Pada tanggal 25 Oktober 2009, YABES yang bekerjasama dengan Agromania dan Evergreen mengadakan Penyuluhan di Desa Pujiarjo, Dampit. Penyuluhan kepada petani, terutama petani padi, jagung dan tebu. Penyuluhan tersebut terdiri atas satu team dengan tiga orang pembicara. YABES yang dipimpin oleh Ibu Christine Ivonnella, menggandeng Bapak Ibnu sebagai moderator dan Bapak Dr. Ir. Hariyadi, MP sebagai pembicara materi “Pengembangan Methoda Padi IIRI (Indonesia Inovasi Ridho Ilahi)”, sedangkan Ibu Christine Ivonnella sebagai pembicara materi “Pupuk Organik”. Acara yang diselenggarakan pada pukul 14.00 WIB tersebut dihadiri sekitar 50 peserta dari kelompok tani desa setempat.

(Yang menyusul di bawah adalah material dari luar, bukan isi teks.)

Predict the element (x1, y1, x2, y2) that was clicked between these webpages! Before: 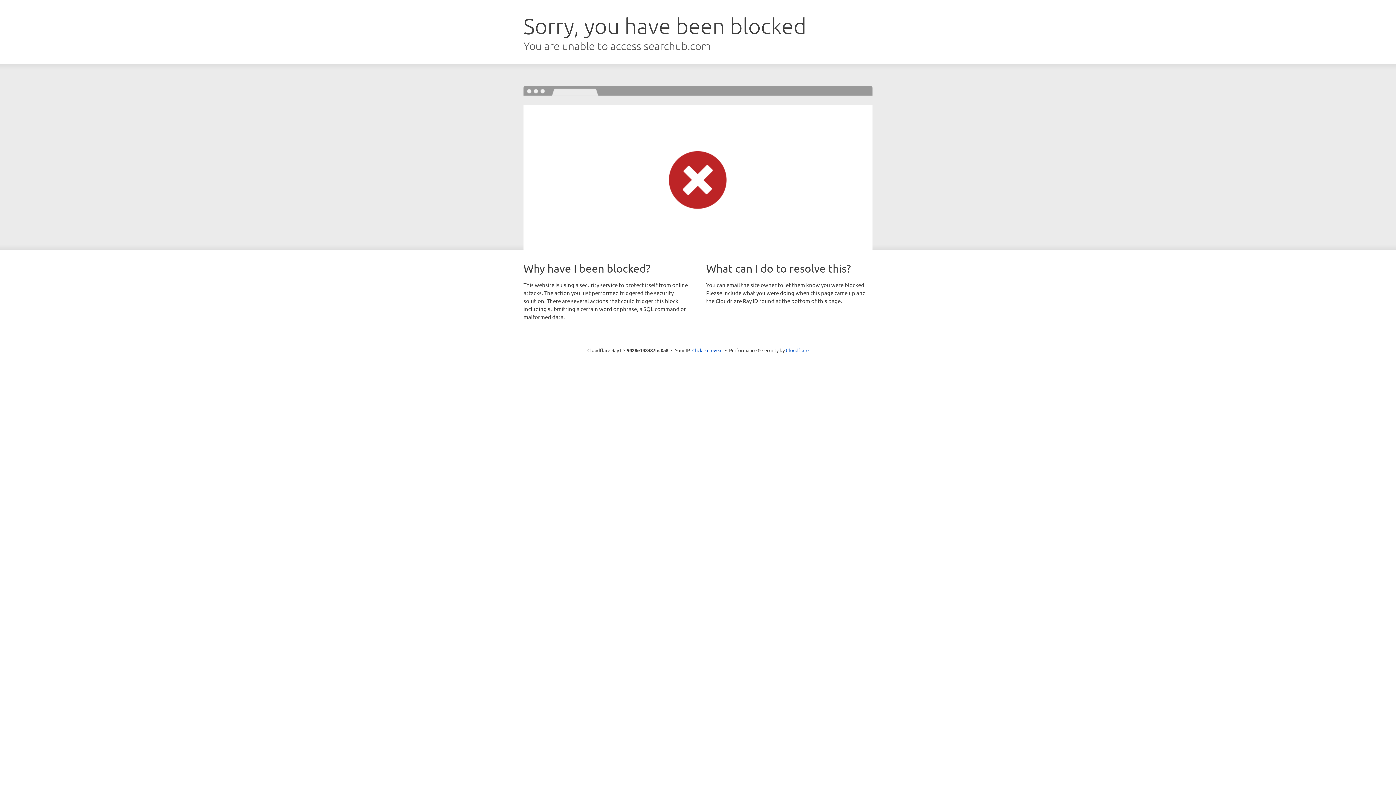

Hal yang melatarbelakangi kegiatan ini salah satunya yaitu sosialisasi atas program pemerintah yang menyatakan bahwa tahun 2010 produksi dan subsidi pupuk kimia akan di hentikan dan subsidi pupuk organik telah dimulai sejak pertengahan tahun 2009. Namun banyak petani yang belum memahami sebabnya dan cara pemakaian pupuk organik yang benar dan bagaimana dapat menghasilkan panen yang lebih baik dalam kwantitas dan kwalitasnya, sehingga ditakutkan pertaian dan peternakan di Indonesia akan krisis. Menurut hasil riset Badan Pangan dunia, pada tahun 2013 akan terjadi krisis pangan dunia, maka badan pangan dunia meghimbau Indonesia untuk dapat meningkatkan hasil panen komuditas pangan supaya dapat menyediakan 50% kebutuhan pangan dunia.

Di samping materi yang diberikan oleh tim penyuluh kepada para petani, praktek lapangan pun juga diberikan. Para petani diberikan arahan oleh Ibu Christine dalam pembuatan pupuk organik. Mulai dari bahan hingga proses pembuatannya. Kegiatan ini mendapat respon yang sangat baik, hal ini terlihat dari antusias warga dalam mengajukan pertanyaan yang berkaitan tentang pengolahan tanah, manfaat pupuk organik hingga proses pembuatan. Akan tetapi Ibu Christine memberi saran, petani hendaknya lebih fokus dalam pengolahan lahan dan perkembangan hasil panen. Untuk pupuk dan nutrisi, dapat diperoleh dari tim penyuluh dan apabila dikehendaki, di daerah tersebut dapat dibangun depo.